26 Oct 2012

Berlusconi given prison sentence for tax fraud

After being sentenced to four years in prison for tax fraud, former Italian prime minister Silvio Berlusconi has his sentence cut to a year by a Milan court and may never go to jail.

Berlusconi, who has served as prime minister four times, was given the four-year jail sentence for tax fraud in relation to the purchase and sale of media rights by his company Mediaset. Shortly afterwards, the sentence was cut to a year because of an amnesty law designed to cut prison overcrowding.

The politician, who also owns AC Milan football club, may yet escape prison. In Italy, verdicts can be appealed twice before they become final and no jail time is served until the end of the appeal process.

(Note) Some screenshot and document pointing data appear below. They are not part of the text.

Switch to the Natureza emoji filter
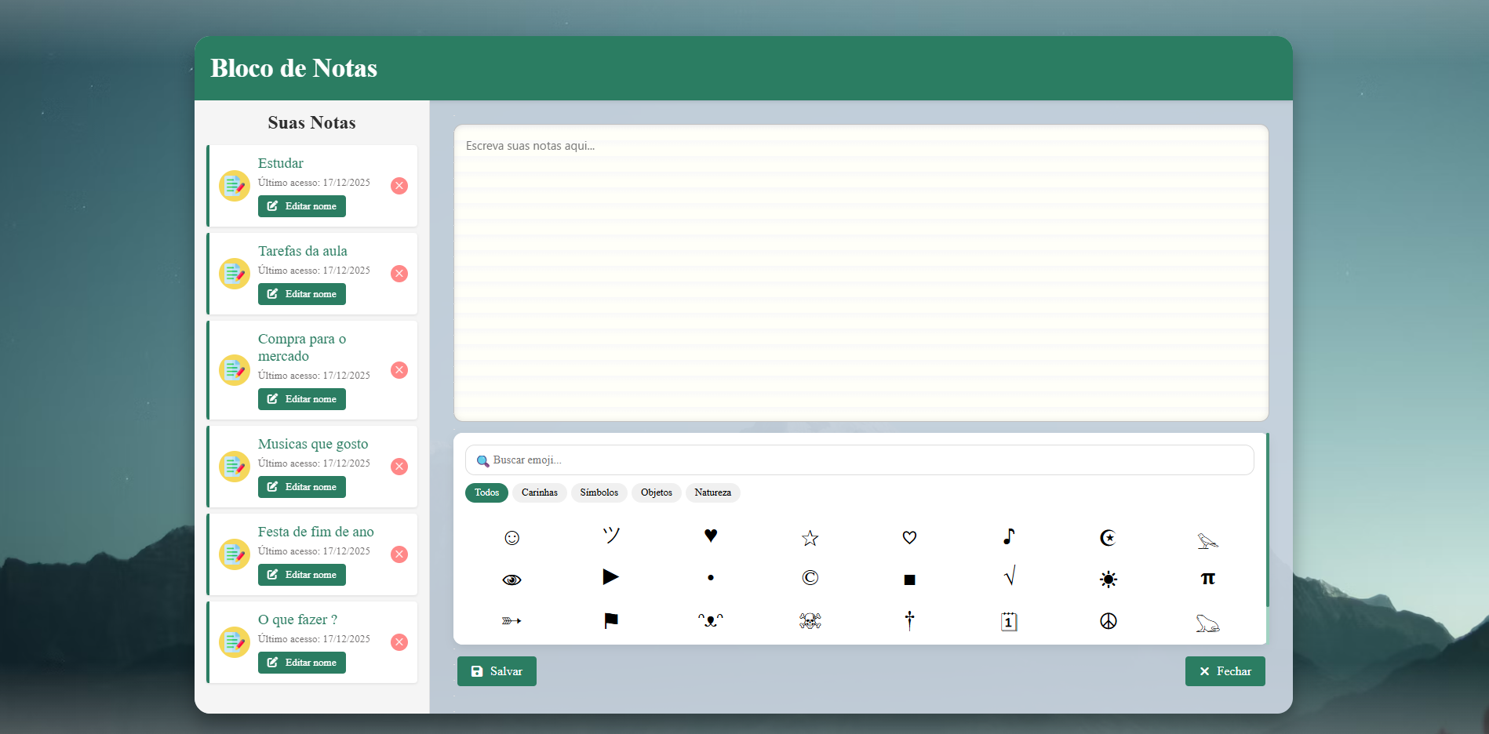Screen dimensions: 1489x734 click(x=712, y=492)
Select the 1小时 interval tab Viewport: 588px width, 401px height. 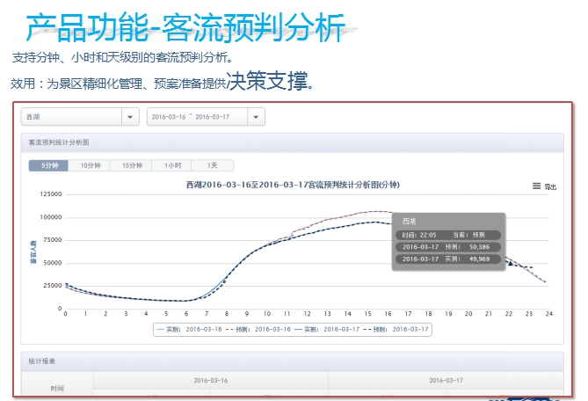tap(172, 165)
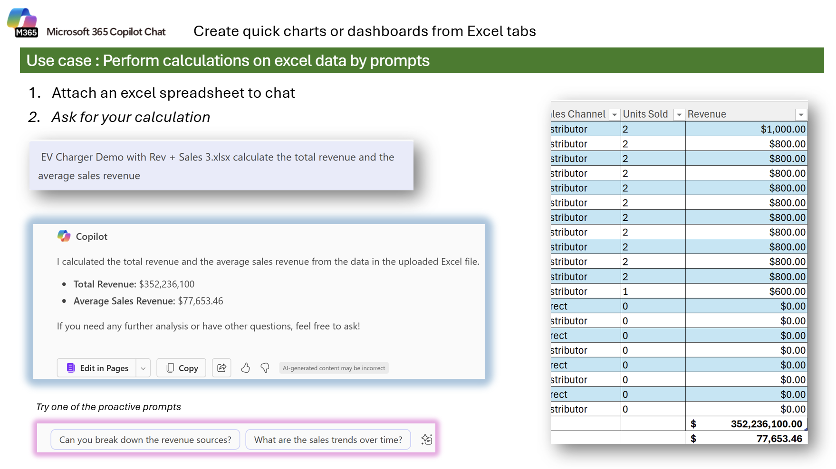Click the Edit in Pages button
The image size is (836, 469).
click(98, 368)
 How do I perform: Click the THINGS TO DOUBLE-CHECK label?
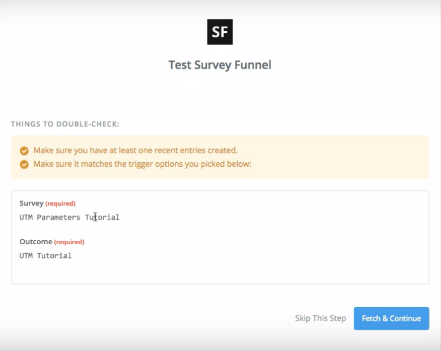tap(65, 124)
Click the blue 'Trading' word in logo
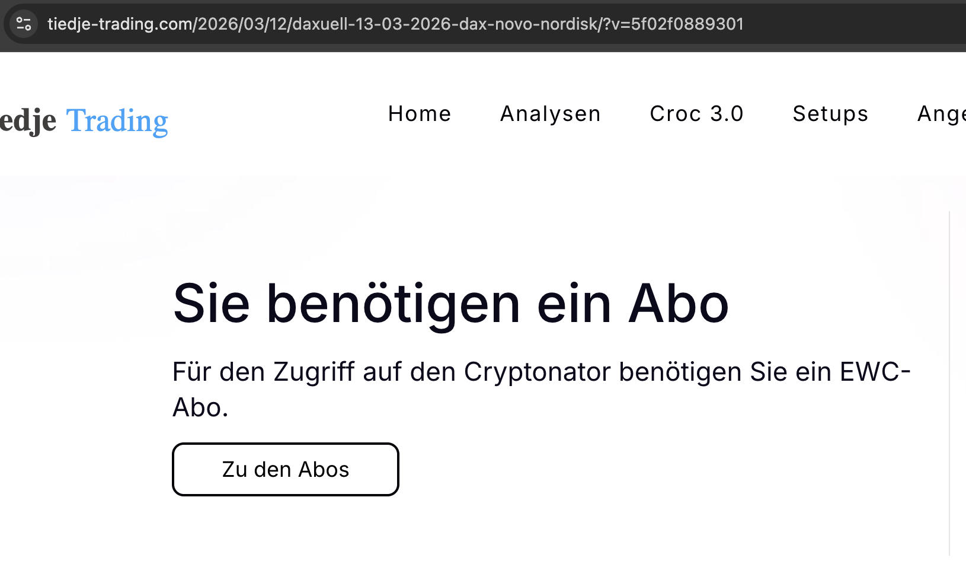This screenshot has width=966, height=580. point(117,121)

But the ruling does mean that Berlusconi has been barred from holding political office for three years. Earlier in the week, he announced he would not run in next year’s elections as the leader of his centre-right People of Freedom (PDL) party.

Berlusconi was in court alongside 10 others in relation to a scheme to purchase US film rights through a series of offshore companies. The defendants were also accused of falsely declaring payments in order to avoid paying taxes.

It was also alleged that Berlusconi’s companies had inflated the prices of film rights when relicensing them in order to pocket a larger difference. Prosecutors had asked for a sentence against Berlusconi of three years and eight months.

The court ordered damages provisionally set at 10m euros to be paid by Berlusconi and his co-defendants to tax authorities.

“Judicial persecution”

The conviction was the media mogul’s first; other criminal probes and trials had ended in acquittal or were thrown out for statute of limitations. The 76-year-old media mogul was not in the courtroom for the verdict on the case.

Mediaset chairman Fedele Confalonieri, for whom prosecutors had sought a sentence of three years and four months, was acquitted.

Angelino Alfano, secretary of the PDL, said the ruling proved once again “judicial persecution” of the media-magnate. However, political rival Antonio Di Pietro said “the truth has been exposed”.

A separate trial over accusations that Berlusconi paid for sex with an underage prostitute is currently being heard in Milan. He denies all charges against him.